Neste texto foi mantida a grafia original
 
DOS INFUSORIOS

  Carlos Heitor CONY  

O nome é feio mas era assim que se dizia então. Por qualquer motivo, e às vezes sem motivo, um parente afastado, um vizinho chegado ou até mesmo um doutor vinham em nossa casa, olhavam-me penalizado, e diziam, indefectiveis e sabios:

- Esse menino precisa de um infusorio.

Eu não tinha nada, mas bastava uma palidez qualquer, uma não-vontade de não fazer nada - e atribuiam-me estranhos e maleficos males e receitavam-me estranhos e maleficos infusorios. Eu então botava os bofes para fora, ficava realmente doente - e os adultos parece que ficavam aliviados ou satisfeitos: a droga tinha sido eficaz.

Sou daquele ignomioso tempo em que a eficacia dos remedios era medida pela ruindade do gosto: quanto pior, melhor - não havia o "slogan", que a epoca não era disso, mas todos assim pensavam e agiam. Sou do tempo do oleo de ricino - droga filha-da-mãe que baixava a moral de toda a infancia recalcitrante do bairro. Qualquer travessura mais espalhafatosa e o corretivo era programado coletivamente: no dia seguinte a rua ficava deserta. Mais tarde, soube que os fascistas usavam do mesmo recurso para abater o moral dos seus inimigos. E os pais daquele tempo não eram fascistas. Eram pais cristãos e piedosos.

Um dia surgiu a novidade: rosa-sena-maná. O nome pareceu-me bonito e perguntei se a coisa era suportavel, Garantiram-me que sim, que tinha um gosto de rosa e maná - e eu sabia o que era maná, tinha gosto de presunto ou daquilo que a gente mais gostasse. Dormi embalado, crente que se abria uma nova era em minha existencia. Rosa! Maná!

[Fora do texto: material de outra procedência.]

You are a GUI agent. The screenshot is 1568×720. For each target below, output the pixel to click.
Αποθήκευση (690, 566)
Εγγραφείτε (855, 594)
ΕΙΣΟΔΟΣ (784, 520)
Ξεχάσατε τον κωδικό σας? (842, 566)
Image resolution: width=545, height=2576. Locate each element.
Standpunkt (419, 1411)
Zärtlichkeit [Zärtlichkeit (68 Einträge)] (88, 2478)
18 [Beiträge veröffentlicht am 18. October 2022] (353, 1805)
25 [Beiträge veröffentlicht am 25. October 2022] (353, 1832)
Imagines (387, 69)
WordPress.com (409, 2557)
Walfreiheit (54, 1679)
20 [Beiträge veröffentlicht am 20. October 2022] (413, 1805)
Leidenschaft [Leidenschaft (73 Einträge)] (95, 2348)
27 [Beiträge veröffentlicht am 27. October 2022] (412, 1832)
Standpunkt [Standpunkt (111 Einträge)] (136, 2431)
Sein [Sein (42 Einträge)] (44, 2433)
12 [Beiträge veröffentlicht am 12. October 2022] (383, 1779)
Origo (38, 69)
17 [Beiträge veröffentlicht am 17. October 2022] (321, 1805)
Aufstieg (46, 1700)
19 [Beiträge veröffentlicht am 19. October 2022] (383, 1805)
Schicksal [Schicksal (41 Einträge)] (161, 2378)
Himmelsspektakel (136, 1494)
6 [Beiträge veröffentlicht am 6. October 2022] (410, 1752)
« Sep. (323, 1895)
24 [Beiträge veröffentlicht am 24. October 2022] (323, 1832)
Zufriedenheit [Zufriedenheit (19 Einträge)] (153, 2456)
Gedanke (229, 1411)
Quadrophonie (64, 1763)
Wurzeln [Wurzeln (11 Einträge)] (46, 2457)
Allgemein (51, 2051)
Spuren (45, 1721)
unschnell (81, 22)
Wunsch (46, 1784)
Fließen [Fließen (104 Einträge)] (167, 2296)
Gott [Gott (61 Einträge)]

O entusiasmo durou o que duraram as rosas do Malherbe - com perdão do meu mestre João Paraguaçu: o espaço de uma manhã. Passei a tarde botando a alma pelas goelas, fiquei tão repugnado que senti nojo do meu proprio corpo Maná!

Quando fui fazer a primeira comunhão, a catequista ensinou-nos a canção:

Que doce maná

Que pão saboroso...

Ressabiado, fiz pessimo juizo das Santas Especies. E se a hostia tivesse o gosto daquele purgante? Tive uma vertigem no dia da primeira comunhão e a opinião do Senado, da Camara e do Povo Romano foi unanime: era jejum, obrigaram-nos a ficar em jejum até tarde. Mas eu sabia que não era o jejum.

Hoje, os tempos são outros. Minhas filhas temem que o mundo acabe sob o impacto de uma bomba atomica, dessas que a televisão mostra periodicamente. Esse medo eu nunca tive. Mas minhas filhas não sabem o que é o Terror, o que é temer aquelas santas e domesticas poções que me cobriam de suores frios e - como no meu caso - fizeram-me, em noite de desespero, vender a alma ao demonio. Mas isso fica para outro dia.